The Dutch and Flemish style of landscape, not even excepting those of Rubens, is unfit for poetical subjects; but to explain in what this ineptitude consists, or to point out all the circumstances that give nobleness, grandeur, and the poetic character to style, in landscape, would require a long discourse of itself; and the end would be then perhaps but imperfectly attained. The painter who is ambitious of this perilous excellence must catch his inspiration from those who have cultivated with success the poetry, as it may be called, of the art; and they are few indeed.

I cannot quit this subject without mentioning two examples which occur to me at present, in which the poetical style of landscape may be seen happily executed; the one is Jacob’s Dream, by Salvator Rosa, and the other the Return of the Ark from Captivity, by Sebastian Bourdon.[25] With whatever dignity those histories are presented to us in the language of Scripture, this style of painting possesses the same power of inspiring sentiments of grandeur and sublimity, and is able to communicate them to subjects which appear by no means adapted to receive them. A ladder against the sky has no very promising appearance of possessing a capacity to excite any heroic ideas; and the Ark, in the hands of a second-rate master, would have little more effect than a common waggon on the highway; yet those subjects are so poetically treated throughout, the parts have such a correspondence with each other, and the whole and every part of the scene is so visionary, that it is impossible to look at them without feeling, in some measure, the enthusiasm which seems to have inspired the painters.

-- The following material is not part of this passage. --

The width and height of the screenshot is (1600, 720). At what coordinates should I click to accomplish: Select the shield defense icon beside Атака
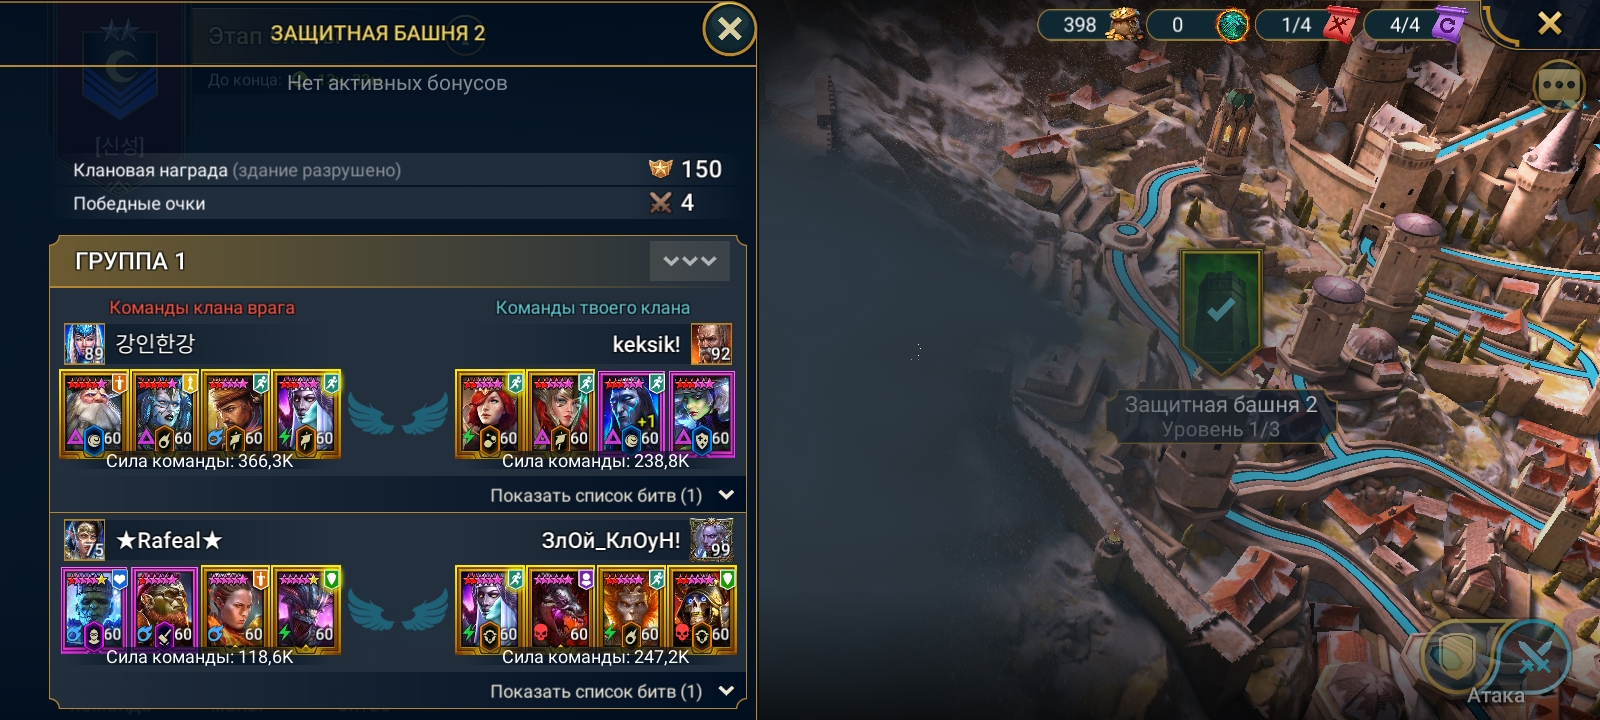1455,657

By continual contemplation of such works, a sense of the higher excellences of art will by degrees dawn on the imagination; at every review that sense will become more and more assured, until we come to enjoy a sober certainty of the real existence (if I may so express myself) of those almost ideal beauties; and the artist will then find no difficulty in fixing in his mind the principles by which the impression is produced, which he will feel and practise, though they are perhaps too delicate and refined, and too peculiar to the imitative art, to be conveyed to the mind by any other means.

To return to Gainsborough: the peculiarity of his manner, or style, or we may call it the language in which he expressed his ideas, has been considered by many as his greatest defect. But without altogether wishing to enter into the discussion—whether this peculiarity was a defect or not, intermixed, as it was, with great beauties, of some of which it was probably the cause—it becomes a proper subject of criticism and inquiry to a painter.